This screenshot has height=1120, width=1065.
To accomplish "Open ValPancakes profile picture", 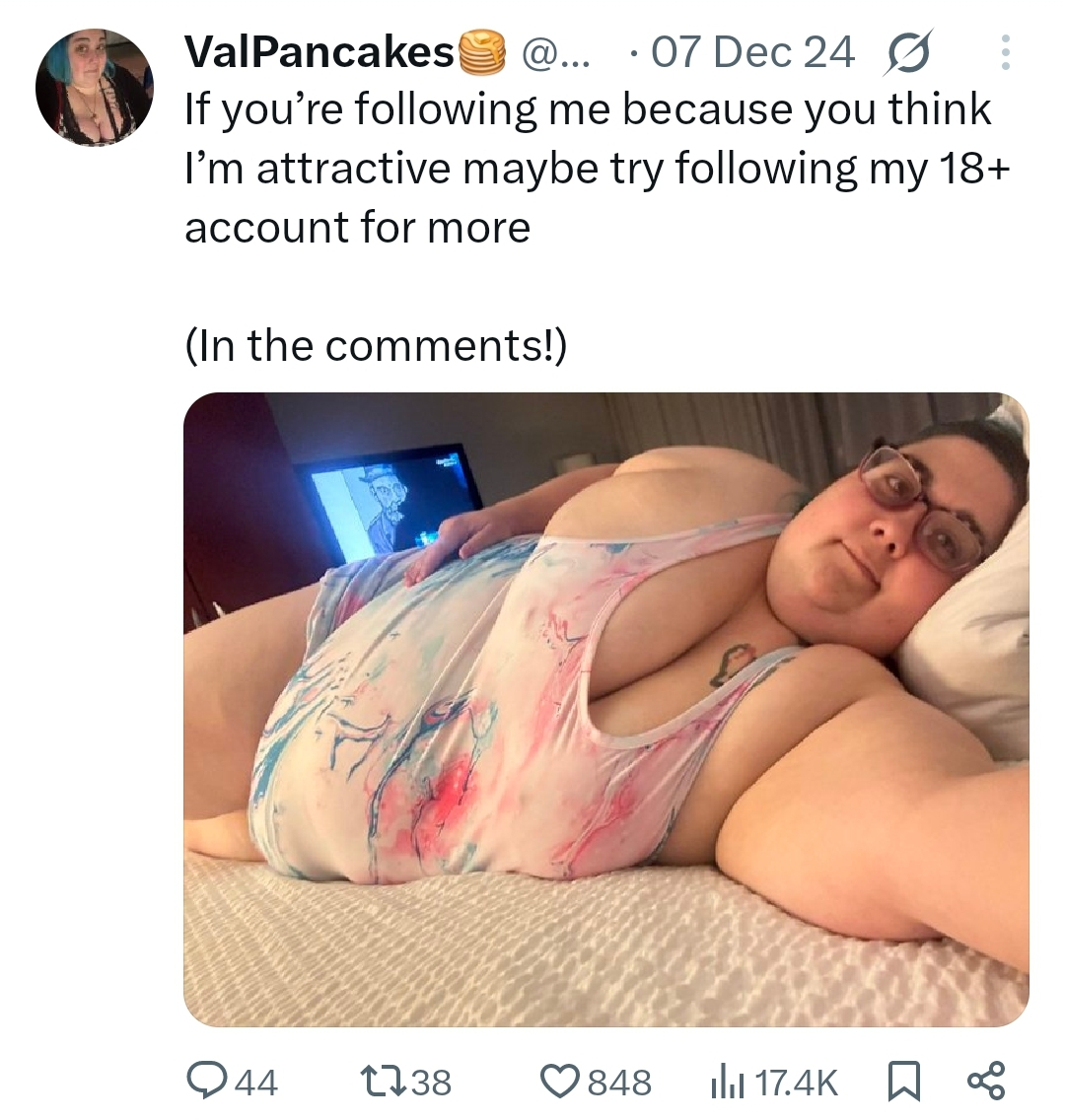I will click(x=95, y=87).
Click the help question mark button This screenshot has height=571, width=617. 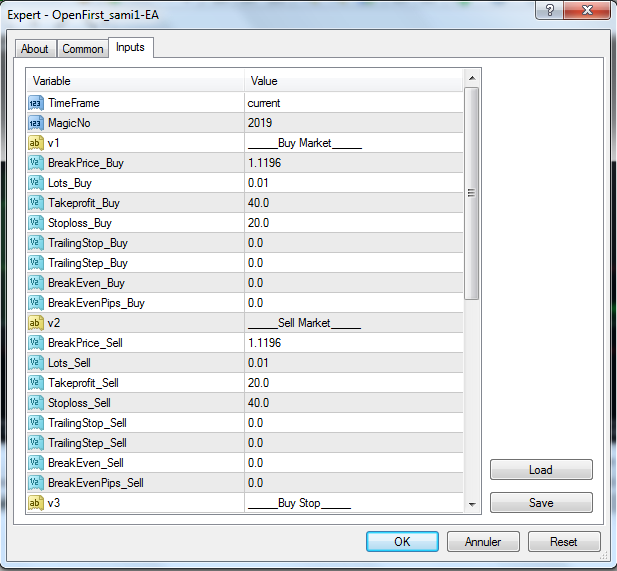pos(547,12)
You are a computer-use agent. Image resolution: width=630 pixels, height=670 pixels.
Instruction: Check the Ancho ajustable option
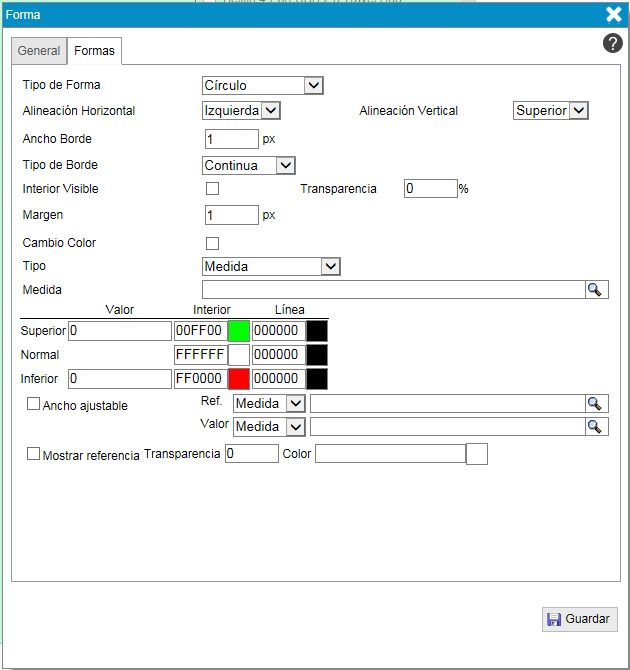pyautogui.click(x=34, y=404)
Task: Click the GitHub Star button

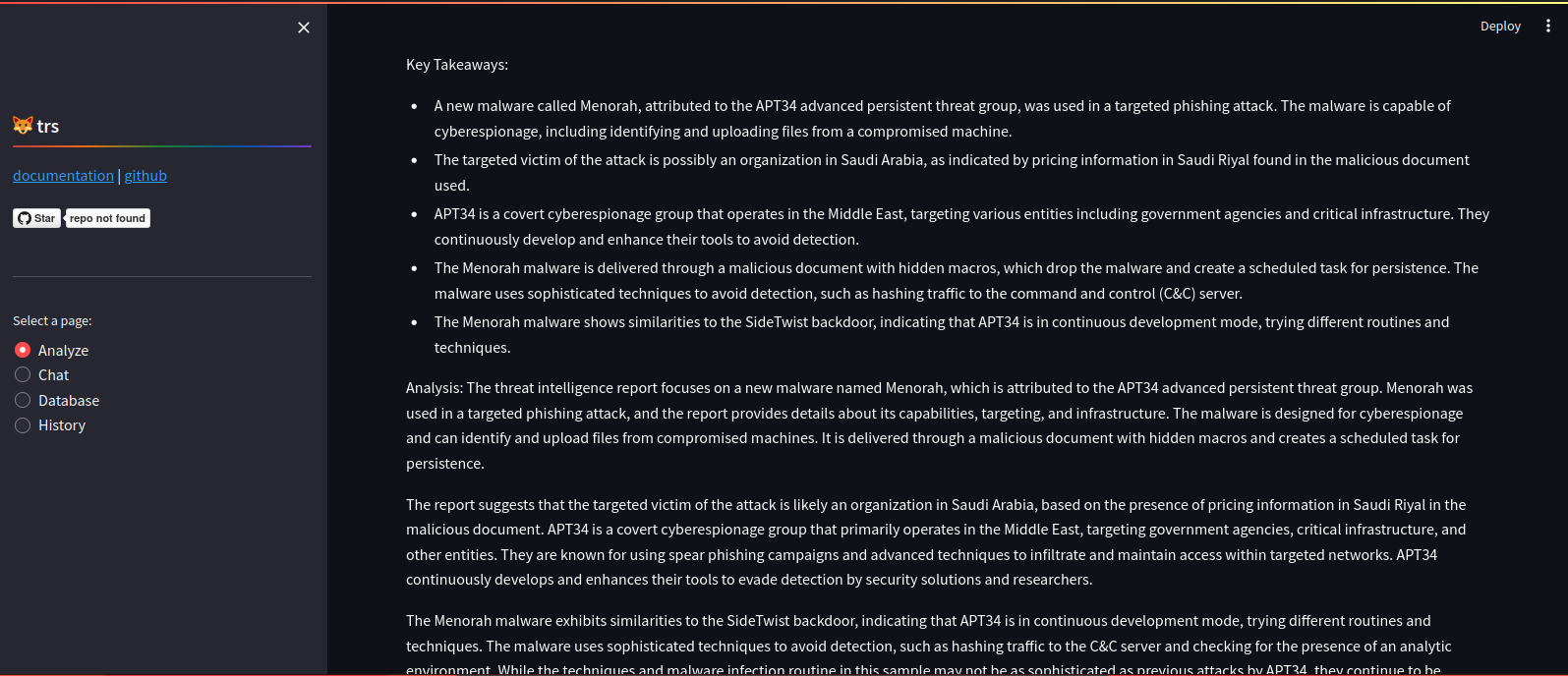Action: tap(37, 218)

= = =

_WHAT YOU SHOULD DO_.
Set down exactly the lines between the one with "Instruction: Check the Ancho ajustable option" and the last line of the material above, both included, but none of the pictures.

_ANSWER TO THE EXERCISE_.
Instruction: Check the Ancho ajustable option
pyautogui.click(x=34, y=404)
Task: Click the GitHub Star button

Action: tap(37, 218)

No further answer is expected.